Platelet stromal-cell-derived factor-1 (SDF-1) plays a pivotal role in angiogenesis and the regeneration of ischaemic tissue through the regulation of haematopoietic progenitor cells and is upregulated at the sites of vascular injury and platelet activation. Thus, SDF-1 has recently been discussed as a predictor in ischaemic diseases such as acute myocardial infarction. However, no clinical data pertinent to the investigation of the platelet SDF-1 expression in patients with stroke are available. We consecutively evaluated 196 patients who were admitted to the stroke unit with symptoms suspected for stroke. Surface expression of the platelet activation markers (P-selectin and GPIb) and the expression of platelet-bound SDF-1 were determined by two-colour whole blood flow cytometry. Patients with transient ischaemic attack (TIA) as well as with ischaemic stroke showed similar levels of SDF-1 expression on hospital admission compared with patients with non-ischaemic (NI) events and with 30 healthy controls (TIA (mean fluorescence intensity±SD): 31.5±18.2 vs. NI: 26.4±15.7; P=0.361; stroke: 28.7±19.8 vs. NI; P=0.943; control: 26.1±11.3; P>0.05 compared with all).

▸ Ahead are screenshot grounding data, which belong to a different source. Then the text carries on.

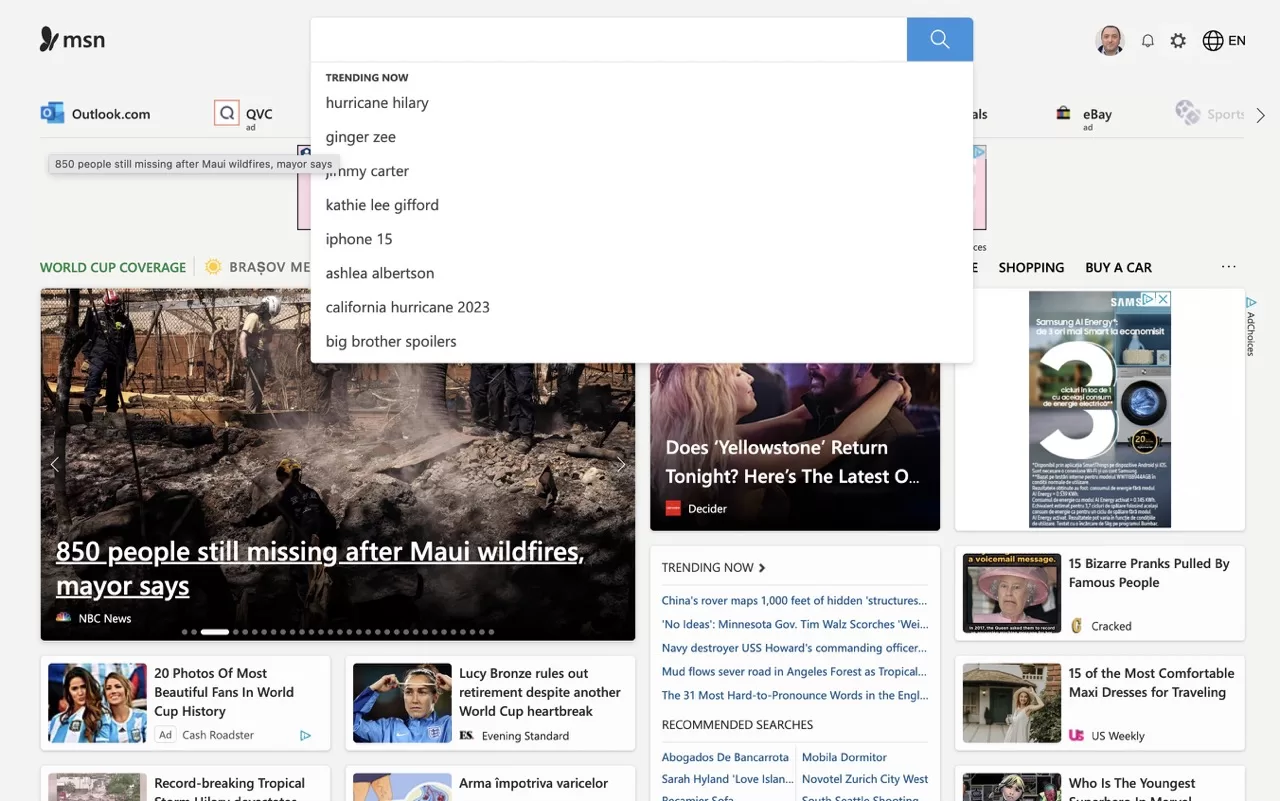Expand the Trending Now section header
1280x801 pixels.
click(713, 567)
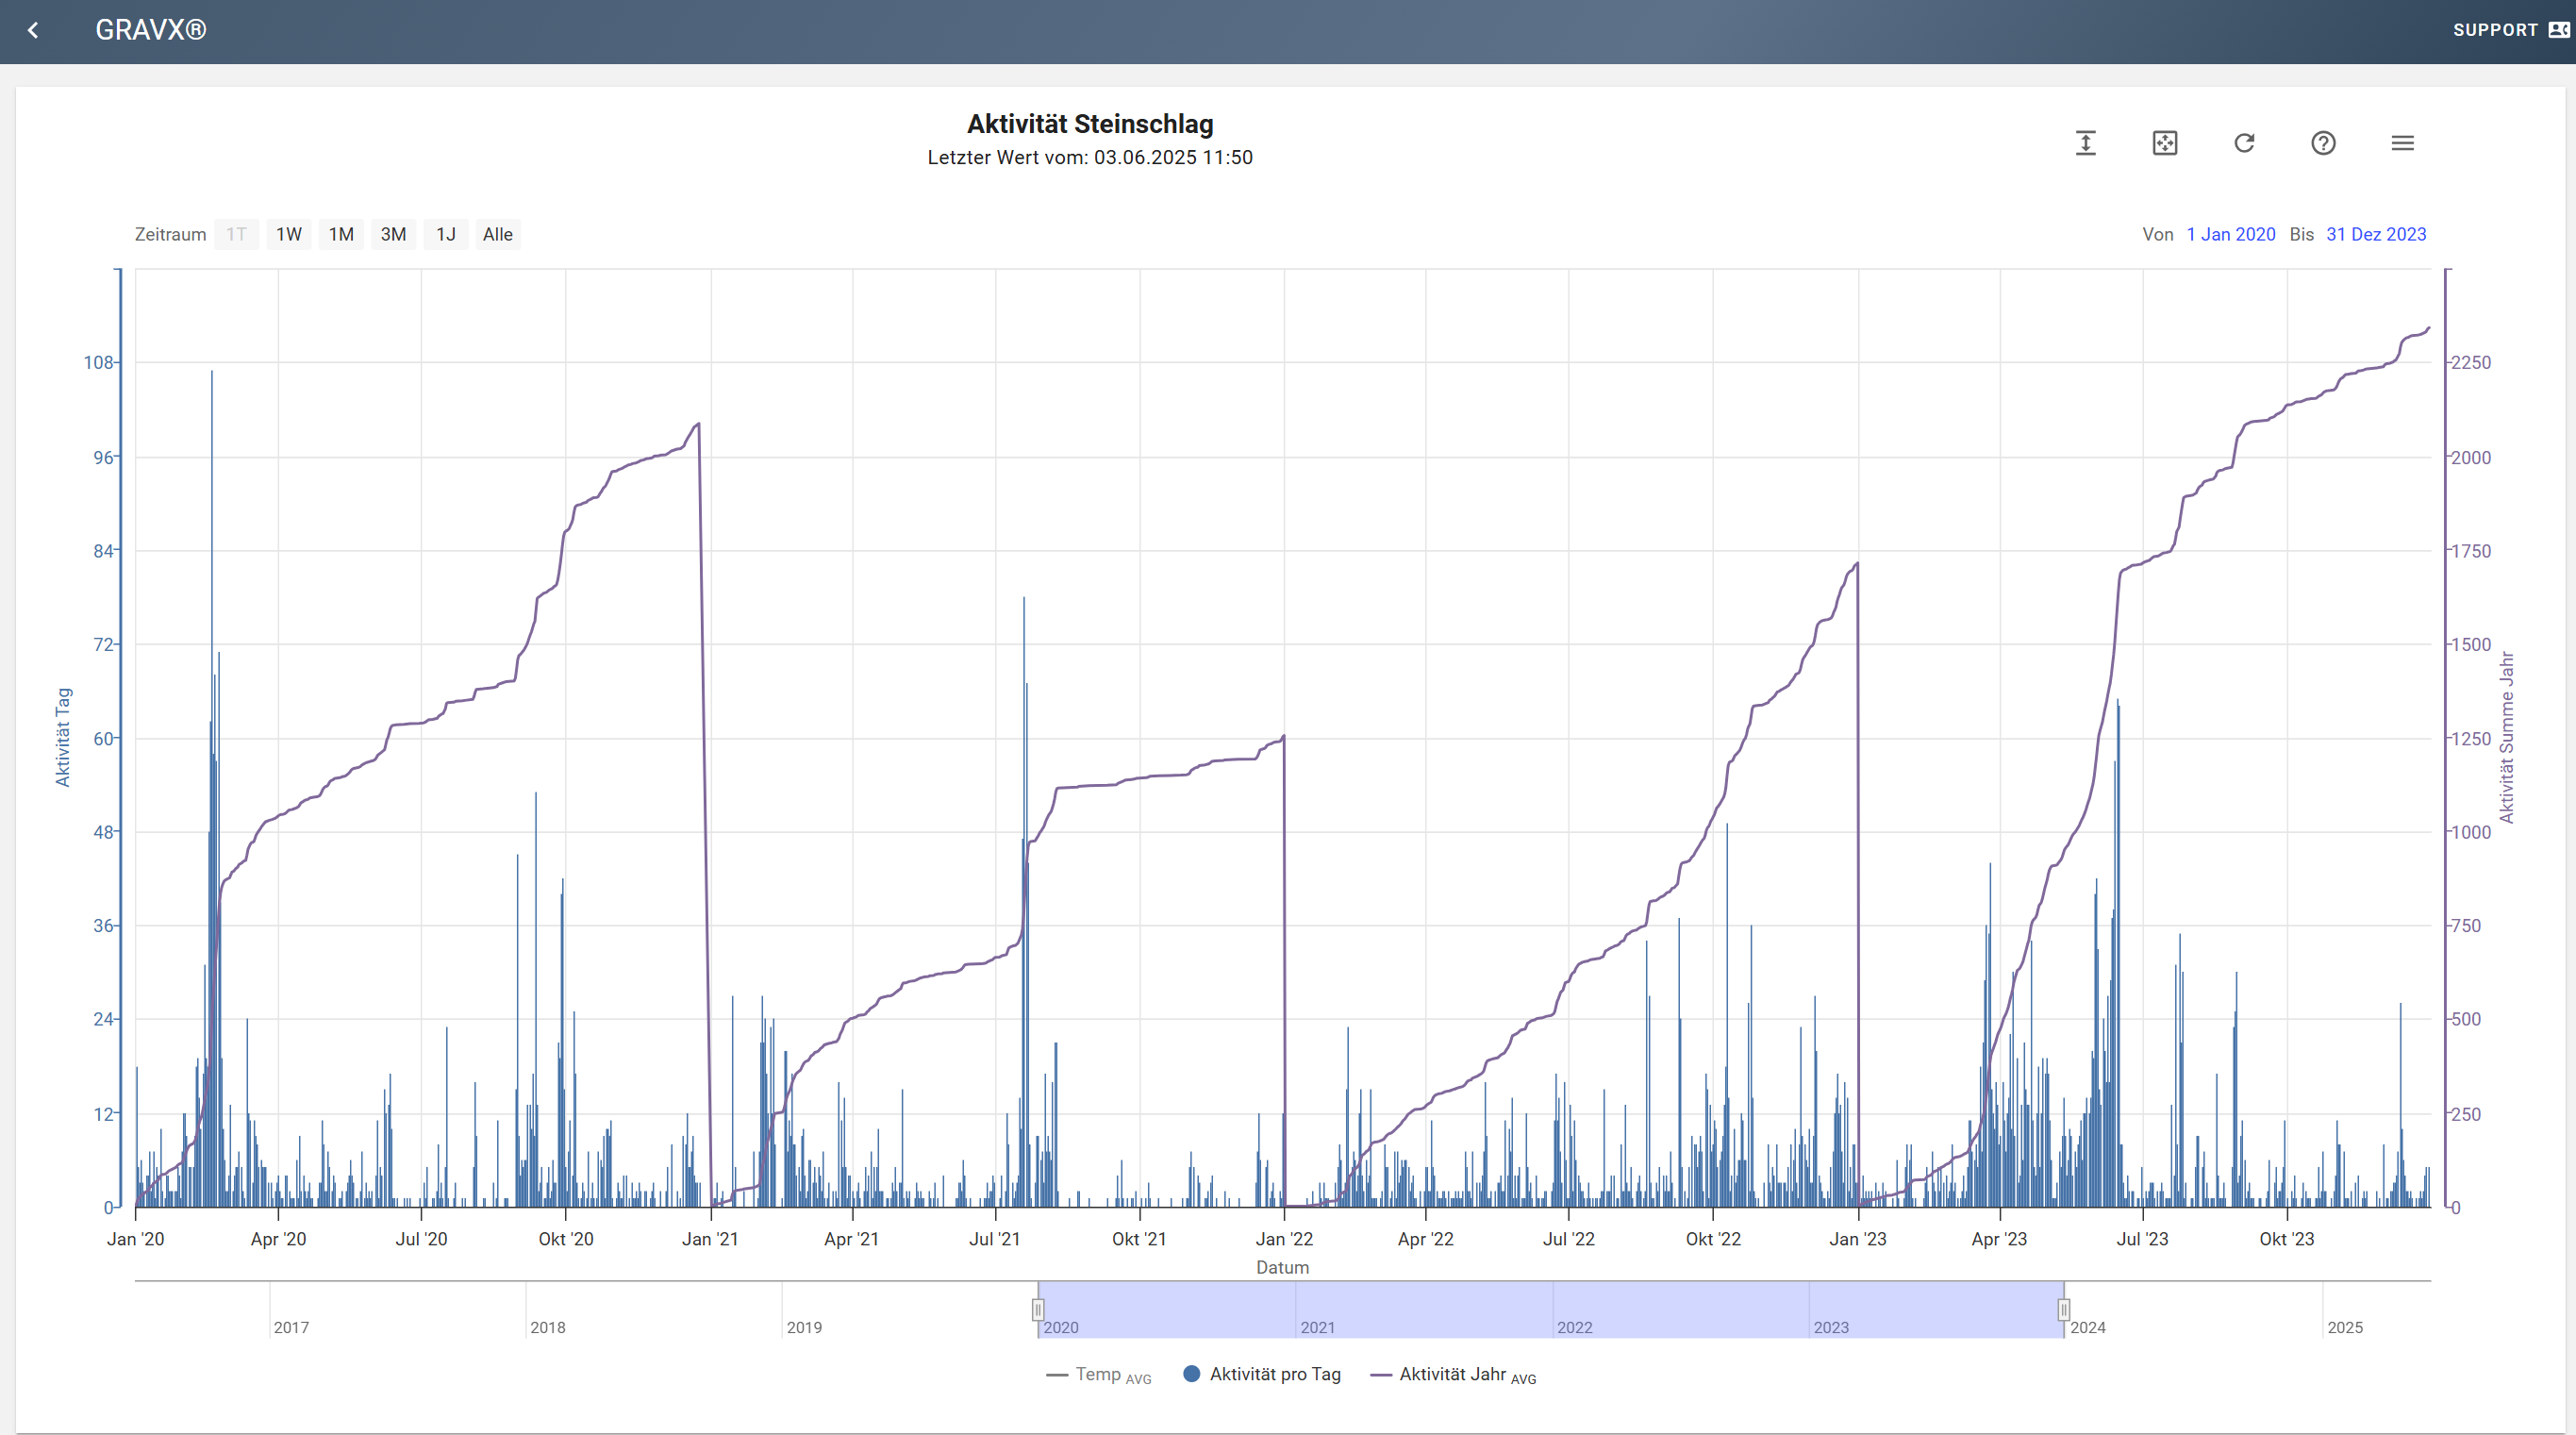2576x1435 pixels.
Task: Click the vertical axis scaling icon
Action: click(2085, 143)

Platelet SDF-1 expression showed a trend with the severity of stroke according to National Institute of Health Stroke Scale score (r=0.125; P=0.085), but significantly correlated with the peak levels of C-reactive protein (r=0.218; P=0.002) and with the levels of platelet activation (P-selectin: r=0.389; P=0.001). Multifactorial analysis of covariance revealed a significant influence on platelet SDF-1 expression by smoking (P=0.019). Platelet SDF-1 surface expression did not show any significant difference in patients with TIA and ischaemic stroke compared with patients with NI events. Thus, single biomarker evaluation of platelet SDF-1 surface expression is not helpful to predict ischaemic stroke.